Haile Selassie in Jerusalem Sanctuary for the Lion of Judah in the Holy City

Haile Selassie in Jerusalem Sanctuary for the Lion of Judah in the Holy City

A weighty, gold-plated dinner knife and fork set emblazoned with a lion − the Lion of Judah−  was a constant presence in a locked vitrine in my parents’ pre-1948 home in the Talbiyya neighborhood of Jerusalem. The valuable Ethiopian memento disappeared, along with the rest of my family’s treasured belongings, after the Israeli occupiers ransacked our house in 1948. How did my father come to possess these Ethiopian objects?
The Ethiopian emperor Haile Selassie travelled twice to Jerusalem in the twentieth century. This article describes how the long history of the besieged Ethiopian presence in Jerusalem  contextualizes the meaning of his visits. My personal connections to these historic events include the role that my father, Dr. Vahan Kalbian, played in Selassie’s 1936 visit, when my father was presented with this impressive royal gift. This essay focuses especially on the Armenian community’s connection to Ethiopia, of which my father’s experience is an important episode.

The Ethiopians and Jerusalem
Modern day Ethiopia, formerly known as Abyssinia (al-Habasha in Arabic), is often described as the “cradle of humankind.” In addition to a long and rich history, the modern Ethiopians have a long-standing connection to Jerusalem.2 According to the Bible,3 the legendary Queen Makada of Sheba (assumed to be an Abyssinian), visited Jerusalem in the tenth century BCE, a tale also recorded in the Abyssinian myth Kebra Negast (“Glory to the Kings”). The purpose of her visit, as described in the Abyssinian legend, was to learn governing skills from the renowned King Solomon. They became intimate friends and she converted to Judaism.4 They had a son, Menilek, who Solomon dreamt was to be the leader of a new order in Israel. After the dream, Solomon sent Queen Makada home and told her to send their son back to Jerusalem when he came of age. When Menilek later returned to Jerusalem as a young man to be taught governance by his father, Solomon offered to make him the prince of Jerusalem. Menilek declined and returned home to become the first ruler of Abyssinia; he was later claimed by the last reigning Ethiopian royal family to be their direct ancestor.5 One of the revered titles of the emperors of Abyssinia, “The Conquering Lion of Judah,” was an emblem everpresent on their national flag.6
According to legend, the Queen of Sheba pilfered the Ark of the Covenant from Solomon`s temple in Jerusalem on her way out of Judah, although many Ethiopians now believe that it was Menilek who brought the Ark to Ethiopia on his return to Axum after visiting his father in Jerusalem.7 The remains of the Ark are now said to be in a small chapel in the monastic complex of Saint Mary of Zion Church in Axum, Ethiopia.

→ PROBLEM SET:
1. Retype the passage of the Haile Selassie essay that opens with the words containing "The Ethiopian emperor" and closes with "an important episode.".
2. Please write what comes next in the Haile Selassie essay, picking up after its last sentence.

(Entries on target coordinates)
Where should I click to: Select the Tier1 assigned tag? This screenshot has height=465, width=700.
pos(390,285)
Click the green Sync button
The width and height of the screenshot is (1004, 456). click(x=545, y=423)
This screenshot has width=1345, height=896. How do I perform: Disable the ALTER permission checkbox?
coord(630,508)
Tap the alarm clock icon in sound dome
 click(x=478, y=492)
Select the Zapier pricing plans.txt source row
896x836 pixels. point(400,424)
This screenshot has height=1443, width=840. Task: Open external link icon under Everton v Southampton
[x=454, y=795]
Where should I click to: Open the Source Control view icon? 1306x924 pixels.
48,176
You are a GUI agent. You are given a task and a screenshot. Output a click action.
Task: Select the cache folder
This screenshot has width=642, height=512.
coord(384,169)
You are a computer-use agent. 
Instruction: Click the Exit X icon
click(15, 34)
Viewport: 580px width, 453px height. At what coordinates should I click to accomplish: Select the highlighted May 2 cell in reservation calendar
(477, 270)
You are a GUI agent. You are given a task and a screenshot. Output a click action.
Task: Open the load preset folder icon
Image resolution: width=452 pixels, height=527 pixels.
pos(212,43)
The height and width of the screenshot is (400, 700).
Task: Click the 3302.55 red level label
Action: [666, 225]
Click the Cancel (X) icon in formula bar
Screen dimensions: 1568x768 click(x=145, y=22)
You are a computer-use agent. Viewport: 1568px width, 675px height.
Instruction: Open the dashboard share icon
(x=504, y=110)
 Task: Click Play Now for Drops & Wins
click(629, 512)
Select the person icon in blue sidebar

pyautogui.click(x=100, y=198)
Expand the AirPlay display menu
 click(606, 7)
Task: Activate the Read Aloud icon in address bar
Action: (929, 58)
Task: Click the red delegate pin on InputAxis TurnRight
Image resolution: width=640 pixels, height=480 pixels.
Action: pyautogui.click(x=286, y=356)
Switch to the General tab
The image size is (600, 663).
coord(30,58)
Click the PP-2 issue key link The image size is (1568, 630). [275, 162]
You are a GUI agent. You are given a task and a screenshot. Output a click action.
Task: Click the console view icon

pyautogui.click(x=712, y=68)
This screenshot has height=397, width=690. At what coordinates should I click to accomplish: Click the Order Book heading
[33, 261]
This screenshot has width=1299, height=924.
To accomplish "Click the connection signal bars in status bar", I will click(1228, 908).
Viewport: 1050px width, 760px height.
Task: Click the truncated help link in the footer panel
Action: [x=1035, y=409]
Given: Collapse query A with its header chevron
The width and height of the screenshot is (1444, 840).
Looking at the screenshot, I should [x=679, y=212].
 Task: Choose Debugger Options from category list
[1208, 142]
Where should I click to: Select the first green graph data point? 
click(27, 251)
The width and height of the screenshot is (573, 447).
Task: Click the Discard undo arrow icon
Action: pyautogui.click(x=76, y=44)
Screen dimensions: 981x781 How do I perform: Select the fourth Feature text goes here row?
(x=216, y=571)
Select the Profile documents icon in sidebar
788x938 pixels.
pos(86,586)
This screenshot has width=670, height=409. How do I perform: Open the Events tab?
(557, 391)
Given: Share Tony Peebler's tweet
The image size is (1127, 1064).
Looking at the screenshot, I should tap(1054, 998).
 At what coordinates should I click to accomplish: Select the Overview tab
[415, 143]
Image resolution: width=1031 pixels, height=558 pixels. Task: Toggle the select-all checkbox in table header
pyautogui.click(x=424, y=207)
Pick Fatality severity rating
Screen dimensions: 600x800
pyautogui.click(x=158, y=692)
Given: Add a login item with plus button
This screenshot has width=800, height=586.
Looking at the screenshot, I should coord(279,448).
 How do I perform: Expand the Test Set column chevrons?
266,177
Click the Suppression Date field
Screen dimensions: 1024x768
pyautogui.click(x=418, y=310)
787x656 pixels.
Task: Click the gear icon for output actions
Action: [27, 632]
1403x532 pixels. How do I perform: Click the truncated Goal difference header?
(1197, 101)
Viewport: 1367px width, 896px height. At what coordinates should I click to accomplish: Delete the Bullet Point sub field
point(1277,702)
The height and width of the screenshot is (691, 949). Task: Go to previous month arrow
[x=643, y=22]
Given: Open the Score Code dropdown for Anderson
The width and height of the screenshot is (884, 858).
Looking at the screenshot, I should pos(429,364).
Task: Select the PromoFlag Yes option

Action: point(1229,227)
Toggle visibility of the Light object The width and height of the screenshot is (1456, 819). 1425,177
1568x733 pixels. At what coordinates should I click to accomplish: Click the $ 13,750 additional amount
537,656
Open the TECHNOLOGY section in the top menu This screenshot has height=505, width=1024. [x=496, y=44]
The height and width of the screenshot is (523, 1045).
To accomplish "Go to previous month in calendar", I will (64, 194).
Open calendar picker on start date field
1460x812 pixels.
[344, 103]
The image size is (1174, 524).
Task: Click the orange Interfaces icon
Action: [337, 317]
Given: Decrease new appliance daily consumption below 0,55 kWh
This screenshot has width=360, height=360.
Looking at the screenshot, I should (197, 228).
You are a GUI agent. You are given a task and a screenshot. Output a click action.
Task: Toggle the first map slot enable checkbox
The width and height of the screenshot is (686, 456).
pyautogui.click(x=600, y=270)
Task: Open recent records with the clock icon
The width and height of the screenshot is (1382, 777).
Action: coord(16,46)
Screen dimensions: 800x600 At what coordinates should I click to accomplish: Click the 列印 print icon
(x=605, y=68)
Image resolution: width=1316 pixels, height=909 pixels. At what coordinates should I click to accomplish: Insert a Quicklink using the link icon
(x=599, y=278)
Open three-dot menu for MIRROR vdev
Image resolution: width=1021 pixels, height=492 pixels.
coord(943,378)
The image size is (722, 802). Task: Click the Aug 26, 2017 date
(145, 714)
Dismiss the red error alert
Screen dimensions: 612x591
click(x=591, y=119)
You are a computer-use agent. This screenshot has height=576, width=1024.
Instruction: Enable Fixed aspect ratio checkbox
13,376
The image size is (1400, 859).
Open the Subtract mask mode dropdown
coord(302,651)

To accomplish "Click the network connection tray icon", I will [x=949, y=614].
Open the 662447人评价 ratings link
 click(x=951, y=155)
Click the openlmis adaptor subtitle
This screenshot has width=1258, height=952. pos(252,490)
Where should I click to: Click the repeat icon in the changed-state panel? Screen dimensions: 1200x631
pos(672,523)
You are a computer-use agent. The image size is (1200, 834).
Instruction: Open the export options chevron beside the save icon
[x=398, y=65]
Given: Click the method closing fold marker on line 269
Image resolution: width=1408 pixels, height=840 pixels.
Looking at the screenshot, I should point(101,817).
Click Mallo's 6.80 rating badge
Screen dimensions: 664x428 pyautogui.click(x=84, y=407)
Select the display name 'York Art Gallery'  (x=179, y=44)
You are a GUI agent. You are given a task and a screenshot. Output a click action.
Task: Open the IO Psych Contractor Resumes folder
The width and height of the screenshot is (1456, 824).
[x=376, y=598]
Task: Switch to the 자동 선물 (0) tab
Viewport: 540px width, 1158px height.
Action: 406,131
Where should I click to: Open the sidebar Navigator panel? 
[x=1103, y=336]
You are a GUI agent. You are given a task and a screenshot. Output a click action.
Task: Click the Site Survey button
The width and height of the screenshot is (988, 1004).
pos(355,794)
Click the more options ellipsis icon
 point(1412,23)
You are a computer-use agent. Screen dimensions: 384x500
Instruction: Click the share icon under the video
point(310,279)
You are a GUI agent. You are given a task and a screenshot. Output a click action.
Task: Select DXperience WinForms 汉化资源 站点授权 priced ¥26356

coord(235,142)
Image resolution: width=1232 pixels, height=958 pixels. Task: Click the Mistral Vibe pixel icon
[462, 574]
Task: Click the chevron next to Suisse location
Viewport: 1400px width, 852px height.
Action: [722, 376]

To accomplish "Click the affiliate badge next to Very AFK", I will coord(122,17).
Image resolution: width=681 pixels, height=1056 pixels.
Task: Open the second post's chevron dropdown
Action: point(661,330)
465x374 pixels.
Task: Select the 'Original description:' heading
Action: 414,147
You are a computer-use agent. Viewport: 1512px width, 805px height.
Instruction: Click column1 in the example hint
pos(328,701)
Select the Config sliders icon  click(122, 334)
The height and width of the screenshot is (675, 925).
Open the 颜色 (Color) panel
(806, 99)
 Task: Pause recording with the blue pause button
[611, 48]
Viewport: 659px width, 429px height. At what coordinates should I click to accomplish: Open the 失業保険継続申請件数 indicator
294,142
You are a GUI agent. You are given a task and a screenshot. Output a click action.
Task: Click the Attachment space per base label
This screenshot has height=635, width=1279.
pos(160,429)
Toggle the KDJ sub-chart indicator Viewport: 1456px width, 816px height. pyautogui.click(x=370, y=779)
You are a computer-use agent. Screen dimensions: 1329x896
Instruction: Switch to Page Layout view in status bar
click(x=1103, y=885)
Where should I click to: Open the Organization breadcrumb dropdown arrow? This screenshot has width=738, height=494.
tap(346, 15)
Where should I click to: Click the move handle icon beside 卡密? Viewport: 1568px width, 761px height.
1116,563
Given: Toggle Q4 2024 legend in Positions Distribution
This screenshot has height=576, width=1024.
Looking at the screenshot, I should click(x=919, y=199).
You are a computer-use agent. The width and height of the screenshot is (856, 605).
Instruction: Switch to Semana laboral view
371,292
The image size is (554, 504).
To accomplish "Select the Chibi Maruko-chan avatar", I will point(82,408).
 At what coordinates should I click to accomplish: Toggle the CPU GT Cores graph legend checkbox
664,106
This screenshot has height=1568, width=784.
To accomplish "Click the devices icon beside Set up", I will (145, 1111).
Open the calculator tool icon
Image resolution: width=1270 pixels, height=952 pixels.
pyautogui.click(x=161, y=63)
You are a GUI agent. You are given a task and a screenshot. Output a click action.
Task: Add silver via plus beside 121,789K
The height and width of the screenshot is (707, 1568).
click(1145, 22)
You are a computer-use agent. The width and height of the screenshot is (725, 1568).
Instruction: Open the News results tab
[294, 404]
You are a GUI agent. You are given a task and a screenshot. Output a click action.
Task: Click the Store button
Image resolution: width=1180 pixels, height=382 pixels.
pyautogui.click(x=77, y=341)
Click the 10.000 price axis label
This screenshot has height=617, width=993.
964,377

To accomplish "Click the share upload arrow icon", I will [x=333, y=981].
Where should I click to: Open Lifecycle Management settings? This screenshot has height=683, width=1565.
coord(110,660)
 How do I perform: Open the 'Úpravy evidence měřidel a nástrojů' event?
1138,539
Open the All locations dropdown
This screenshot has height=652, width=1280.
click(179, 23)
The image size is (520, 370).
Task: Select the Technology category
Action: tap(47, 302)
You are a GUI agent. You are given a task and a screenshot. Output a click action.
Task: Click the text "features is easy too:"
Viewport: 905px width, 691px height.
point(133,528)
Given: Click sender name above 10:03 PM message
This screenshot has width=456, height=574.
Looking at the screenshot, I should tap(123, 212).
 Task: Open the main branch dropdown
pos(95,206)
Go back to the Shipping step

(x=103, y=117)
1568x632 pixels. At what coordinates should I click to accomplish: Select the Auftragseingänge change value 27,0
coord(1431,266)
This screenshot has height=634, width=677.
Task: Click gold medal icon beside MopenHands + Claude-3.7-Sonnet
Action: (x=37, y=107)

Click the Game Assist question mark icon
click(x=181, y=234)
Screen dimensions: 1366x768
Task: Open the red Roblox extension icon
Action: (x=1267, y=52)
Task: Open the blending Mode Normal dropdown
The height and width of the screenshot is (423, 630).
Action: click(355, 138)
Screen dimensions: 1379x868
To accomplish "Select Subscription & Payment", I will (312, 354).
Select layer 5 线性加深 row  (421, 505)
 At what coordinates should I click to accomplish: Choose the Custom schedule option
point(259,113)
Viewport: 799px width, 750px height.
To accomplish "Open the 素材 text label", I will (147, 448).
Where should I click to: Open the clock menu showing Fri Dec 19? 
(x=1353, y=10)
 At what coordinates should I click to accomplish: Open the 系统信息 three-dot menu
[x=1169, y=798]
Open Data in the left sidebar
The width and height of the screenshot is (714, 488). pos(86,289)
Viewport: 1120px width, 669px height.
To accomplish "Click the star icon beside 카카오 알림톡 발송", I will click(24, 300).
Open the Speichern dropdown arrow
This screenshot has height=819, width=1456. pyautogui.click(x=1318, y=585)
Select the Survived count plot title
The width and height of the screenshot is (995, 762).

→ ANSWERS FOR THIS EXERCISE:
1.
The Ethiopian emperor Haile Selassie travelled twice to Jerusalem in the twentieth century. This article describes how the long history of the besieged Ethiopian presence in Jerusalem  contextualizes the meaning of his visits. My personal connections to these historic events include the role that my father, Dr. Vahan Kalbian, played in Selassie’s 1936 visit, when my father was presented with this impressive royal gift. This essay focuses especially on the Armenian community’s connection to Ethiopia, of which my father’s experience is an important episode.

2.
The early influences of Judaism that were brought back by the Queen of Sheba were never abandoned over the centuries. Traditional sources claim that Judaism was practiced side by side with the animism that existed in Abyssinia before the introduction of Christianity.8 Ethiopia’s language is Amharic, the second most commonly spoken Semitic language in the world after Arabic, manifesting the country’s close affinity to Judaism. This relationship might lead one to ponder if the current Ethiopian national flag, with its five-pointed star centerpiece replacing the earlier “Lion of Judah,” is a tribute to Ethiopia’s Solomonic connections. Also Abyssinian churches are typically built in a circular shape over a replica of the Ark of the Covenant in the central altar, similar to the Jewish temple.
In the 1980s and 1990s, over 100,000 Ethiopians who claimed Jewish lineage – referred to as the Falash Mura – were airlifted from Ethiopia and relocated to Israel. Several thousand more remained in Ethiopia and engaged in a decades-long battle with Israel for permission to immigrate there. Finally, in 2015, the Israeli government granted permission to the remaining Falash Mura, but their acceptance, according to the Israeli Interior Ministry, was “conditioned on a successful Jewish conversion process.”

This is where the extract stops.